Return every line from the records below with the string "will".

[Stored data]
Content starts

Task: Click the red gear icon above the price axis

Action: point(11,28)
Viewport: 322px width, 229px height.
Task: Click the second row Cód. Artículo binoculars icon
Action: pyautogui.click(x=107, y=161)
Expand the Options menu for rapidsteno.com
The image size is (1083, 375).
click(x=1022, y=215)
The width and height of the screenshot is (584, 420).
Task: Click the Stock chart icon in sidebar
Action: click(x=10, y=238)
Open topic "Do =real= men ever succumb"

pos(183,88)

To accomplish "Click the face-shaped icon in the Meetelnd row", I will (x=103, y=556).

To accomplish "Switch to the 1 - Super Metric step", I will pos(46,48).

Content ends
Content starts

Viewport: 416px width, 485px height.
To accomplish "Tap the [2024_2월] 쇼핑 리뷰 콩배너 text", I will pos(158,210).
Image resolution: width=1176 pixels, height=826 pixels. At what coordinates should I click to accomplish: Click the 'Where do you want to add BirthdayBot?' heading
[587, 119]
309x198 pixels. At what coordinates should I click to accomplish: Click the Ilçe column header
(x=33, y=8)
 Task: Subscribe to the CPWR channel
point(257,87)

Content ends
Content starts

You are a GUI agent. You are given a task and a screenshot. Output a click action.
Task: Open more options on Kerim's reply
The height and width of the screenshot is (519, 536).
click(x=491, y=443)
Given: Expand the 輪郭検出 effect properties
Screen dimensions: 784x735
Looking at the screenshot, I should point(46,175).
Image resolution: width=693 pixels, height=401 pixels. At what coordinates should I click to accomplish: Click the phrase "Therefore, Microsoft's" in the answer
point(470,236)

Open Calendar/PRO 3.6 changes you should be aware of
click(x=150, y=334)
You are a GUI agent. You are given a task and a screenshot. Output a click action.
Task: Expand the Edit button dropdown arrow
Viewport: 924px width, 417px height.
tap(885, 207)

Content ends

- _WORKED SOLUTION_:
To accomplish "Click the face-shaped icon in the Meetelnd row", I will (x=103, y=556).
To accomplish "Switch to the 1 - Super Metric step", I will pos(46,48).
To accomplish "Tap the [2024_2월] 쇼핑 리뷰 콩배너 text", I will pos(158,210).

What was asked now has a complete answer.